Quelles sont les spécificités du mouvement actuel de contestation?

La première spécificité de ce mouvement actuel, c'est qu'il bénéficie du soutien de l'opinion publique malgré les diverses tentatives pour le discréditer en le faisant apparaître comme simple défense des privilèges acquis, supposé méconnaître la réalité des chiffres. La deuxième spécificité, c'est incontestablement le maintien d'un front syndical responsable et créatif, malgré là encore les différentes tentatives pour le diviser. Les responsables syndicaux ont montré qu'ils étaient capables de s'unir malgré ce qui les divise plutôt que de se diviser comme à l'accoutumé sur ce qui les réunit. La troisième spécificité est que grâce à cette intelligence collective le mouvement semble se maintenir dans la durée et que la mobilisation ne se dissout pas dans une journée de grève ou de manifestation, mais prend du temps pour comprendre et rassembler. Il convient maintenant de savoir ce qui va se passer après le vote d'une loi désavouée par l'opinion publique. C'est à mon avis le moment délicat qui conditionnera l'avenir de ce mouvement de contestation. La jonction esquissée et rêvée par tous les idéaux et toutes les utopies politiques des jeunes et des anciens, des lycéens, des étudiants et des ouvriers, me paraît là aussi spécifique de cette crise de confiance dont Jaurès rappelait qu'elle était le pire ennemi de la démocratie. J'aurais tendance à penser que la manière dont nous sortirons de cette crise sociale sera déterminante pour l'avenir de la démocratie dans notre pays et de manière plus indirecte en Europe.

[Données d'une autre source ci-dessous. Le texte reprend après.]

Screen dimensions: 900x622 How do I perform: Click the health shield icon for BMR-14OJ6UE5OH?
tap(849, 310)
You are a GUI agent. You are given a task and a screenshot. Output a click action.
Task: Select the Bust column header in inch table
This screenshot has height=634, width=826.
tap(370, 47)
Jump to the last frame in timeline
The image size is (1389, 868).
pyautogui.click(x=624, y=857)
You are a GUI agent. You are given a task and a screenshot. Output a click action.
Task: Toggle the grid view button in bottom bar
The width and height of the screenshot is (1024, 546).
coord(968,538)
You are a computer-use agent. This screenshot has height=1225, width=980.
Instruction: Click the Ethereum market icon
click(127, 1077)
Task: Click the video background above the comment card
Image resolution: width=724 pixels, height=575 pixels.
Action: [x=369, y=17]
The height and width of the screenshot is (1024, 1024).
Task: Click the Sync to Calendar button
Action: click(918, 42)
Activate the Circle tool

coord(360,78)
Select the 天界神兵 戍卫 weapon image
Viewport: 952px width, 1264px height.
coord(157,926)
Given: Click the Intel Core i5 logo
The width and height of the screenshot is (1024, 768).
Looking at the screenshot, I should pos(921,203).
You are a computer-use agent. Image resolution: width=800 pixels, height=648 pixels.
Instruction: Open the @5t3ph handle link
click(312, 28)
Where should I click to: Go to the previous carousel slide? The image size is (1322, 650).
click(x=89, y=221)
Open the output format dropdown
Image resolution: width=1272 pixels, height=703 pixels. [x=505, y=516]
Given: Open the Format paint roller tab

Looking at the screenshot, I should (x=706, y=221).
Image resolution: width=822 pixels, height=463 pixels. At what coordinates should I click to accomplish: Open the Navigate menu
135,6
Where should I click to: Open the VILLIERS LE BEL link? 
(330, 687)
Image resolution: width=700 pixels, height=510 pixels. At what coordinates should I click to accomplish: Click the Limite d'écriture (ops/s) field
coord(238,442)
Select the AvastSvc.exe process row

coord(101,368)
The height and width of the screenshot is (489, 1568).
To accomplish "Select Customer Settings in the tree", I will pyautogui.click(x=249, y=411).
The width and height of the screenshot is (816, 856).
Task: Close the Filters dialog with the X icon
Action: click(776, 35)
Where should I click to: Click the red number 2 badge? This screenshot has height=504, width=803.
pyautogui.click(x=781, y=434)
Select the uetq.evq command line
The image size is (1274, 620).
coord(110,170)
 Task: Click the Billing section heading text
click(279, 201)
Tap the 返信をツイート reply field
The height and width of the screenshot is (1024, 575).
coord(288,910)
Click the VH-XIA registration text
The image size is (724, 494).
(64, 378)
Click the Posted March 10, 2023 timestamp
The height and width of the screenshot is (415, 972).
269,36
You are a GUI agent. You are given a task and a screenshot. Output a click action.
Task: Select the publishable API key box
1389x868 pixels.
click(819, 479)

Votre démarche* consiste-t-elle à rétablir les intellectuels dans le rôle originel, c'est à dire celui d'une participation directe à la vie de la Cité - plutôt que médiatique?

Nous hésitons toujours à l'Appel des appels à nous considérer comme des "intellectuels", même si nombre d'entre nous pourrions être qualifiés d'"intellectuels spécifiques", comme disait Foucault, c'est-à-dire dépositaires d'une forme de savoir véhiculée par l'Université pour participer à la construction du monde et à l'analyse critique des idéologies qu'il convoque. Mais comme vous évoquez les intellectuels participant à la vie sociale pour les opposer aux "médiatiques", qui sont devenus à l'instar des "experts" les scribes de nos nouvelles servitudes, alors pour le coup je me risquerai à répondre positivement à votre question. A condition cependant de préciser que les professionnels dits intellectuels sont d'abord et avant tout des citoyens comme les autres et que leur savoir- faire est aussi concret et produit des effets matériels tout autant que symboliques. Là encore, méfions-nous des divisions et des clivages, et j'aime bien rappeler avec Hannah Arendt, cette phrase selon laquelle l'acte de connaissance est aussi concret que l'édification d'une maison, à condition d'ajouter que l'édification d'une maison suppose une connaissance tout aussi intellectuelle que le maniement des concepts.